Many Associate Editors and reviewers have been particularly helpful: Wendy Applequist, Dan Austin, George Estabrook, Mary Eubanks, Will McClatchey, John Rashford, Viki Reyes, Rick Stepp, and Tamara Ticktin have been particularly helpful, beyond all that one could anticipate. And I want to thank David Arora and Glenn Shepard who did yeoman work on the mushroom issue 62(3), which I hope you have all enjoyed. I hope that all of you will be as generous with Bob Voeks, the new editor, as you have been with me.

I am pleased to think that the quality of the material in the journal has increased over these years; there are fewer purely descriptive papers, and more comparative and analytical ones, raising and testing hypotheses and developing or challenging theories. At the same time, I have been distressed more than once by papers where the data or general findings simply did not support a clear dogma enunciated by an author, who stuck to it nonetheless (knowledge is decreasing; environments are degrading; species are disappearing; regulation from above, or from outside, is essential.)

And finally an apology. The last seventeen issues of EB have each had, somewhere on the back cover, a very small image of a blue, pink or red flower, 5 petals, deeply cut leaflets.
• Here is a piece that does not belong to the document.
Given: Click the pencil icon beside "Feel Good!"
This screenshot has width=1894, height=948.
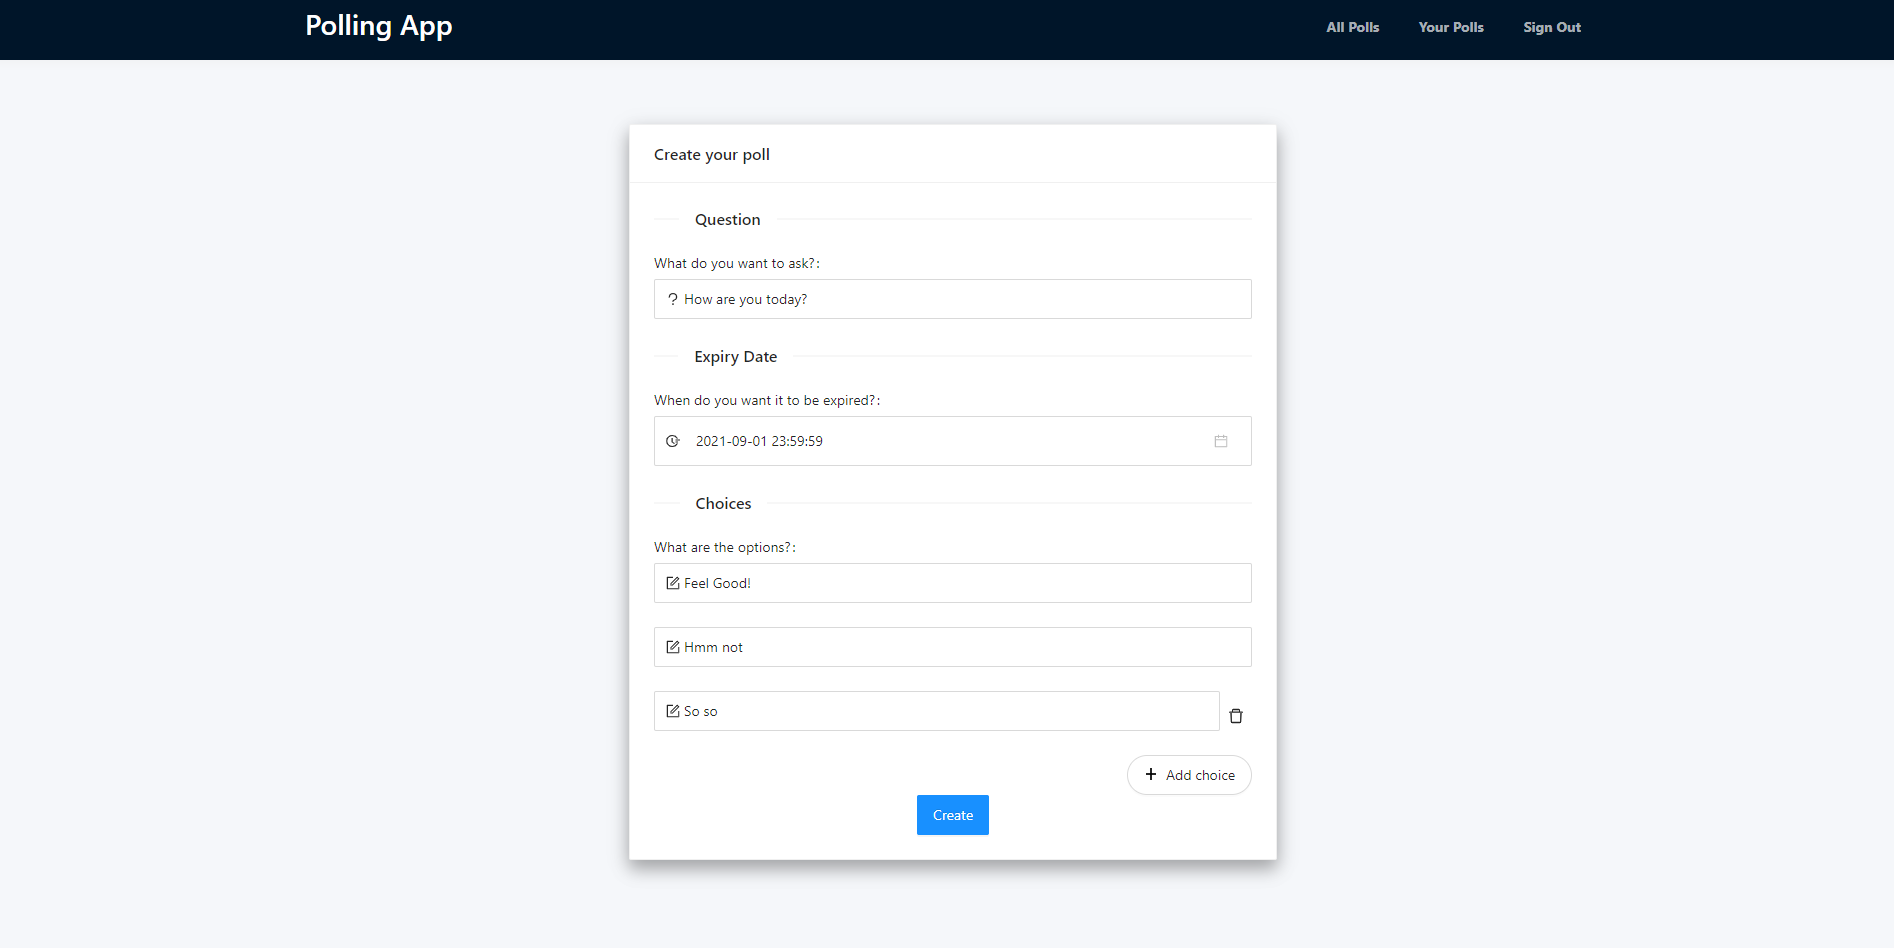Looking at the screenshot, I should click(x=671, y=583).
There has been no explanation of these images. A few people have asked, but most haven’t. Many years ago I learned that the Iroquois had a category of medicinal plants which they saw as related since they had “hooklike structures or other ensnaring/capturing qualities.” This category was not large - a dozen or more plants - most of them obviously “sticky” somehow, as are stickseed, sedge and bedstraw; some are less physically ensnaring but are effective at it anyway, as is Sarracenia purpurea L, (Sarraceniaceae, purple pitcher plant), which captures and drowns insects in tubular, fluid filled, leaves. In one case, the ensnaring quality of the plants is apparently understood by the Iroquois in the following way: when the seeds of Geranium maculatum L. (Geraniaceae, cranesbill) are ripe, they are held by five looping carpels, “hooks,” attached to the peduncle; it is this plant (occasionally varying species of the genus) which have appeared on the cover. These hooks provide the logic for using the roots of this plant, along with the others in the category, for cold sores, the sores of venereal disease, and for healing the navel of a newborn. A pharmacologist might attribute any effectiveness of cranesbill in these uses to the fact that the roots contain significant quantities of the astringent tannin. The Iroquois, however, were not aware of the existence of tannin, just as most pharmacologists are unaware of the hooklike and ensnaring quality of cranesbill, just the sort of thing to apply to an everted, running, escaping thing like a cold sore (at least if you are an Iroquois). A number of these “sticky plants” are used by the Iroquois as “Love medicines.” Typically, these formulations are designed to bring back (to recapture, to ensnare) a wandering wife or an unfaithful husband. These can also be used as “basket medicines,” or “peddler medicines.” If you sprinkle the root tea on the baskets or other items you are trying to sell, it will hook a buyer. I decided many years ago that it was impractical to sprinkle root juice on books; but it also seemed plausible to me that a photograph of the plant might serve the same purpose. So, the wild geranium became my totem plant to encourage people to buy and read my work. I hope you don’t mind my practicing economic botany on you.